Convert every line of the rows below into a JSON list of strings, one string per line, with blank lines dropped. Leave the pictures out.

● Recorded information
* * * * *
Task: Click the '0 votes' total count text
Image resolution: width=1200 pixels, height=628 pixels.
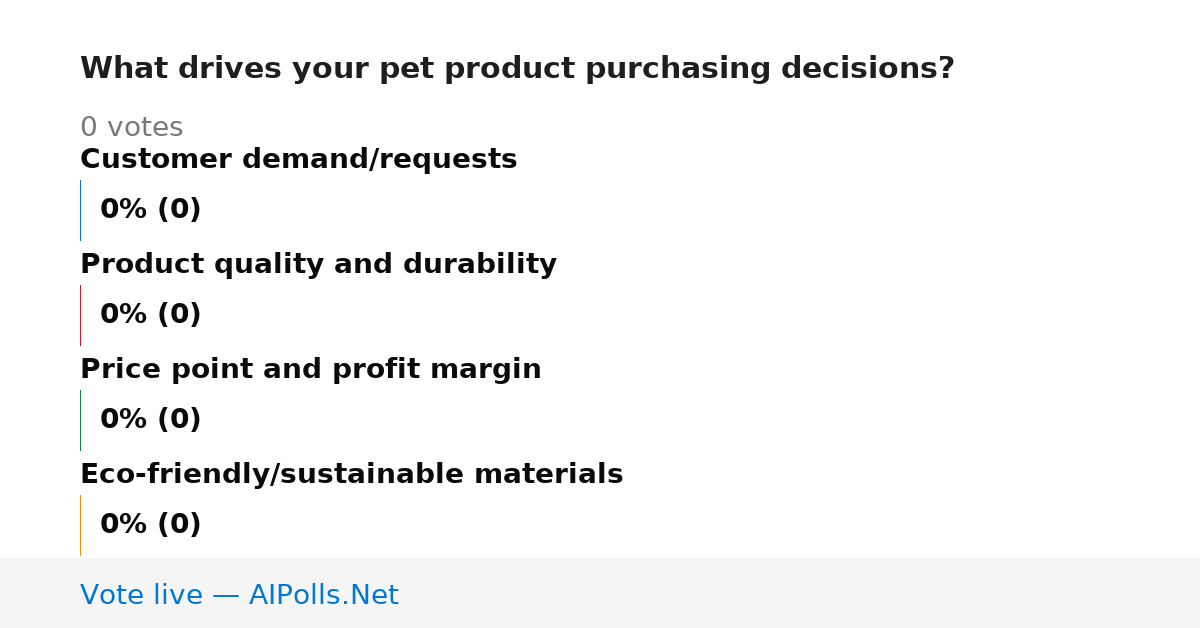Action: coord(131,127)
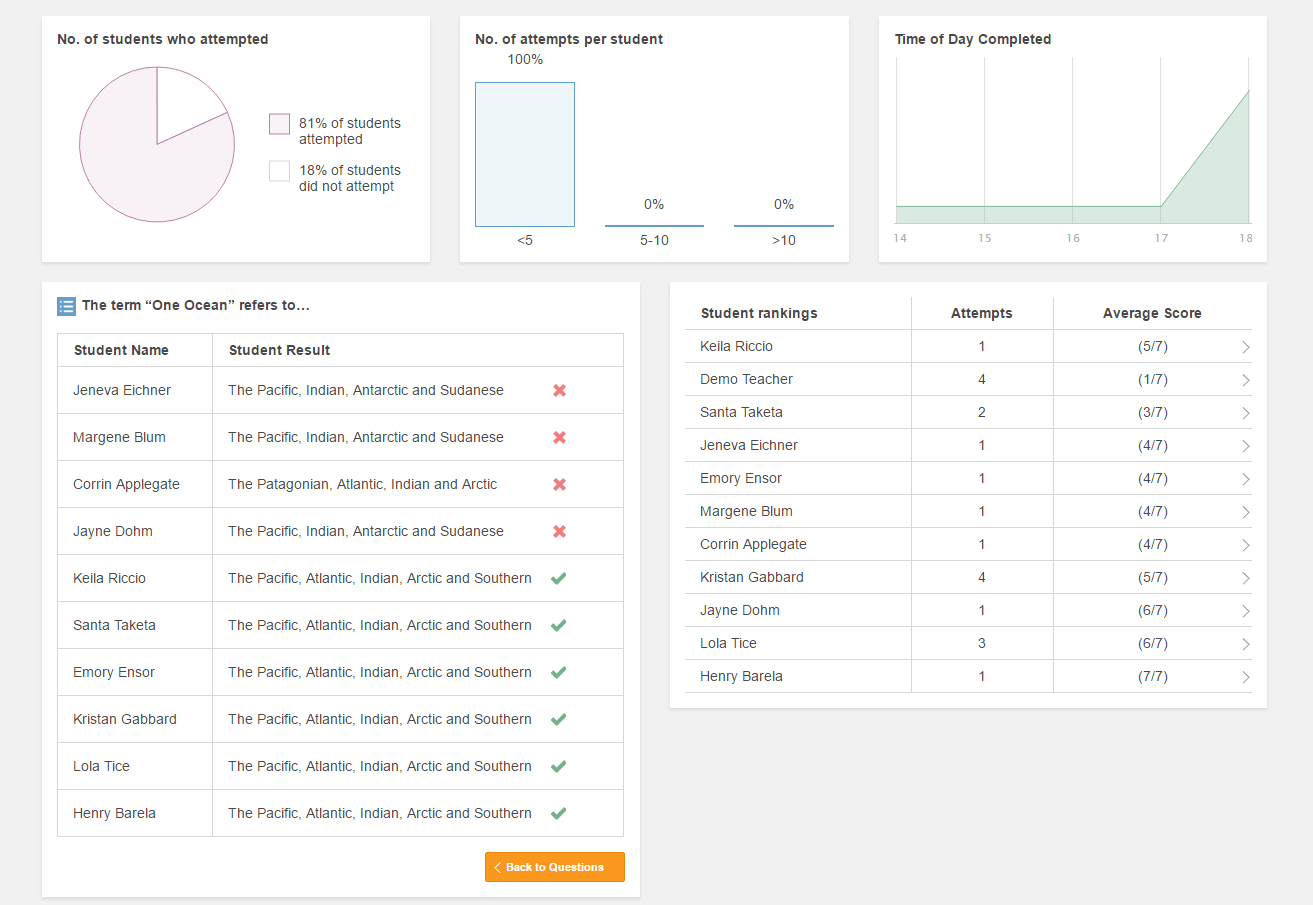Click the green checkmark beside Santa Taketa
The width and height of the screenshot is (1313, 905).
coord(558,625)
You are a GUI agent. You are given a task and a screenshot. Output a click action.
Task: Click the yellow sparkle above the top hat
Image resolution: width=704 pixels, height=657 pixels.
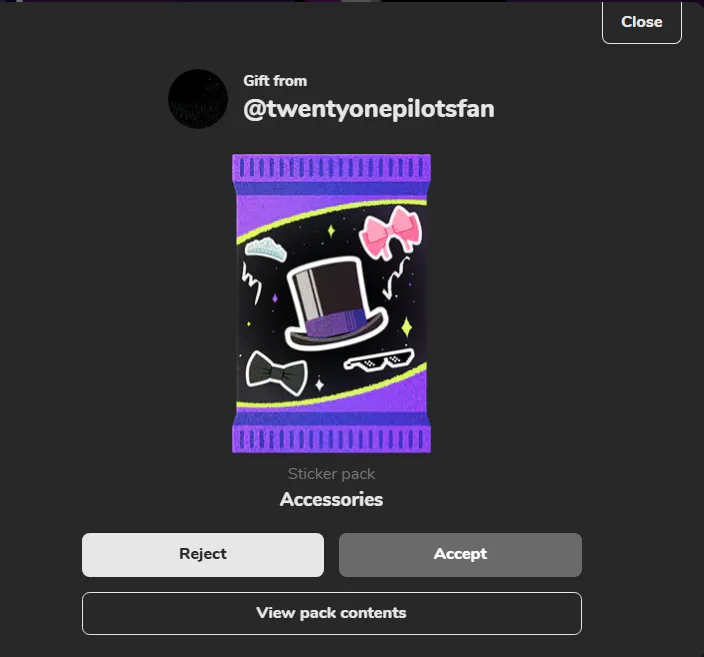[331, 231]
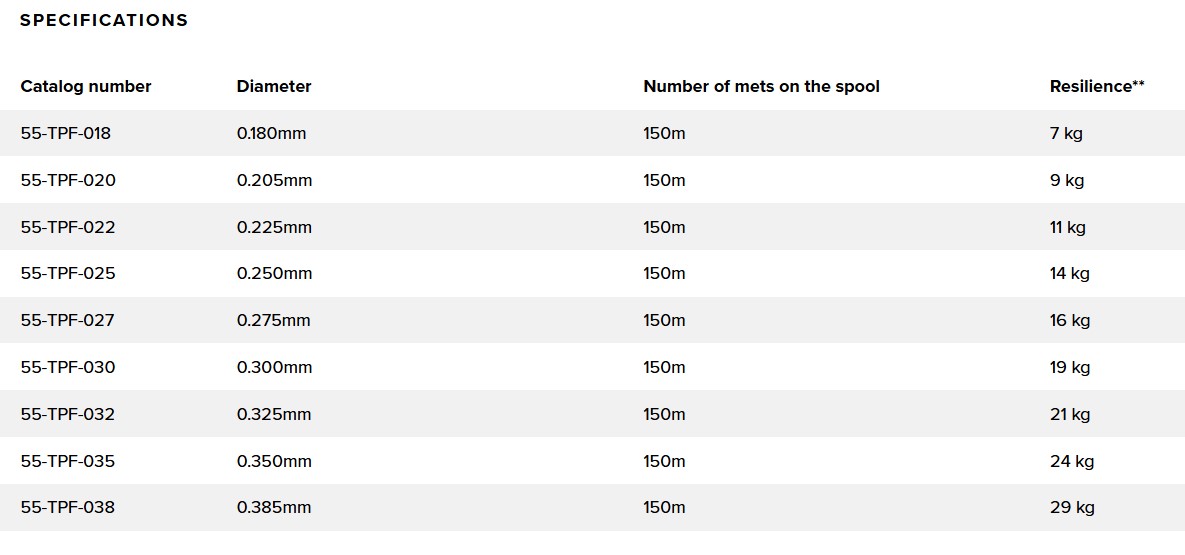Viewport: 1185px width, 555px height.
Task: Click catalog number 55-TPF-035
Action: [x=68, y=461]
* * * * *
● The result
[
  "Task: Click the '0 votes' total count text",
  "Image resolution: width=1200 pixels, height=628 pixels.",
  "Action: coord(131,127)",
  "Click the green checkmark beside Santa Taketa",
  "The width and height of the screenshot is (1313, 905).",
  "coord(558,625)",
  "You are a GUI agent. You are given a task and a screenshot. Output a click action.",
  "Task: Click the yellow sparkle above the top hat",
  "Image resolution: width=704 pixels, height=657 pixels.",
  "[331, 231]",
  "Viewport: 1185px width, 555px height.",
  "Task: Click catalog number 55-TPF-035",
  "Action: [x=68, y=461]"
]